= Albert Fonó =

Hungarian mechanical engineer

Albert Fonó (born 2 July 1881 in Budapest, d. 21 November 1972 in Budapest), a Hungarian mechanical engineer who was one of the early pioneers of ramjet propulsion.

Fonó graduated from the József Technical University in Budapest in 1903 and travelled widely, gaining experience working for German, Belgian, French and Swiss manufacturers, before attaining his Ph.D.

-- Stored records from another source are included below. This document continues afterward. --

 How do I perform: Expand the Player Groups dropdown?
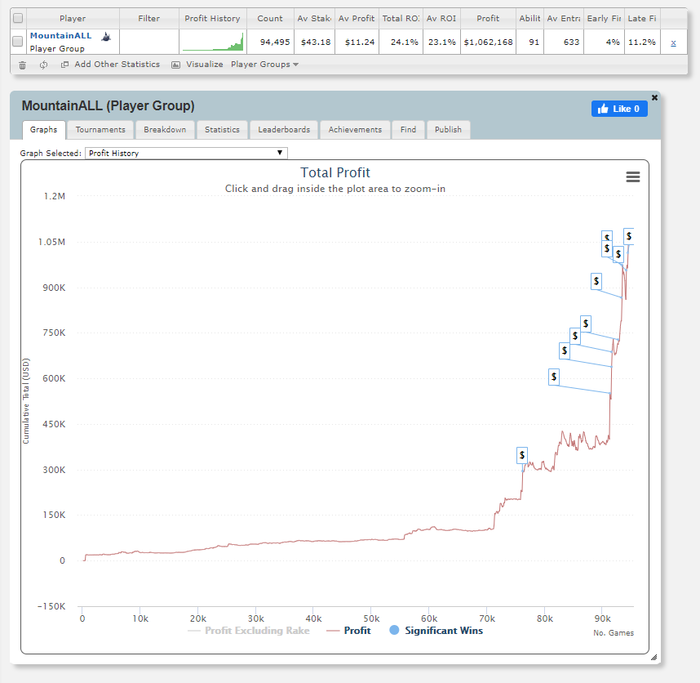pyautogui.click(x=264, y=64)
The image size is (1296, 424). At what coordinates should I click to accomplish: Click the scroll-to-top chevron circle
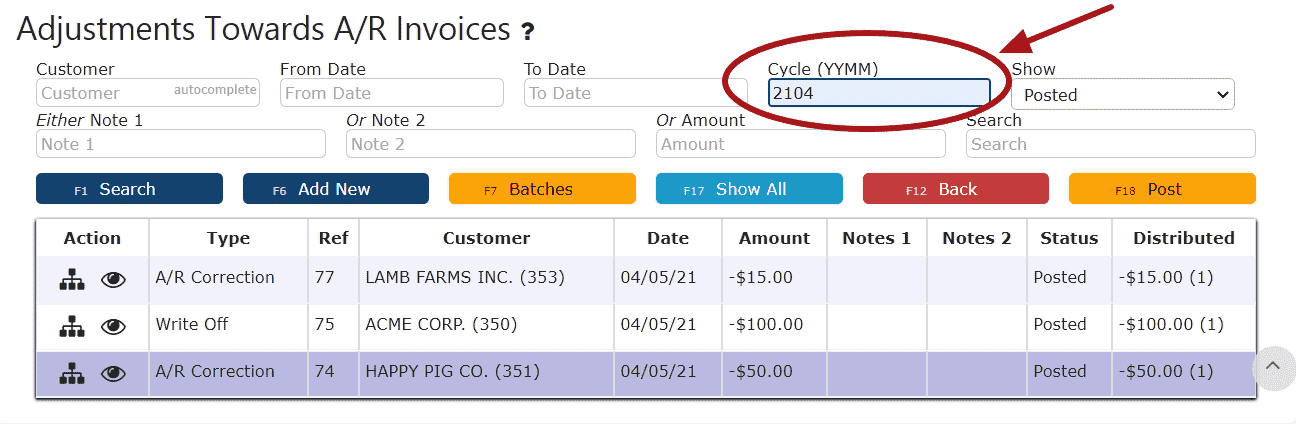[1273, 366]
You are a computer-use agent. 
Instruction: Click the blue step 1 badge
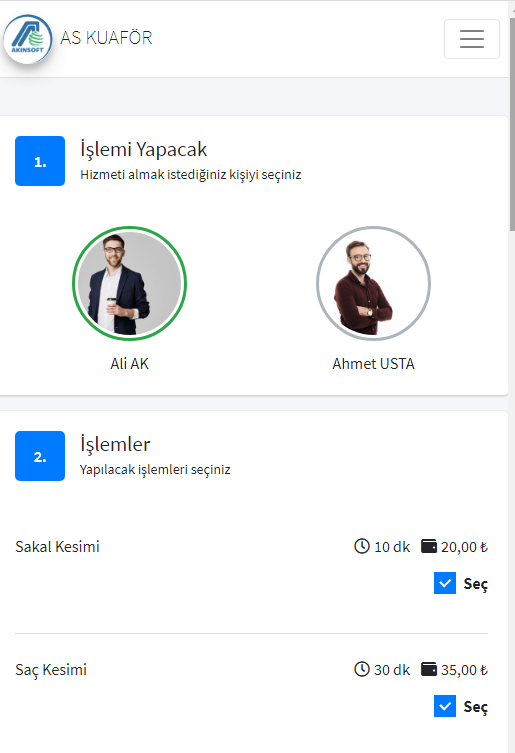click(x=40, y=161)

His main specialty was energetics. He had 46 patents in 20 topics of research, including a steam boiler and an air compressor for mines. In 1915 he devised a solution for increasing the range of artillery, comprising a gun-launched projectile combined with a ramjet propulsion unit. This was to make it possible to obtain a long range with low initial muzzle velocities, allowing heavy shells to be fired from relatively lightweight guns. Fonó submitted his invention to the Austro-Hungarian Army but the proposal was rejected.
He summarised the essence of his innovation for the military officers: "The projectile stores chemical energy in the fuel it carries, instead of simple kinetic energy. On the way, the fuel is burned by the air flowing against it, the heat generated being converted into work, overcoming the air resistance. This not only overcomes the resistance but also allows the flying projectile to accelerate during the flight. It becomes possible to achieve a long range at a relatively low initial velocity and a high impact energy at the point of impact."

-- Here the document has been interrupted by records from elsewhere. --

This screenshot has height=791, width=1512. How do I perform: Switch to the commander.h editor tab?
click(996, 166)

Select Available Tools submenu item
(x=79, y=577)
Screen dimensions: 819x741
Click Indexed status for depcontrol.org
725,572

After World War I Fonó returned to the subject of jet propulsion, in May 1928 describing an "air-jet engine" (now called a ramjet) which he described as being suitable for high-altitude supersonic aircraft, in a German patent application. In an additional patent application he adapted the engine for subsonic speed. The patent was finally granted in 1932 after four years of examination (German Patent No. 554,906, 1932-11-02).

From 1954 he was a corresponding member of the Hungarian Academy of Sciences and received the Hungarian Kossuth Prize in 1956 (awarded for outstanding merit in the cultural and artistic fields). In 1968 he became a corresponding member of the International Academy of Astronautics.

He is remembered by the Albert Fonó Award, which is awarded by the Hungarian Astronautical Society.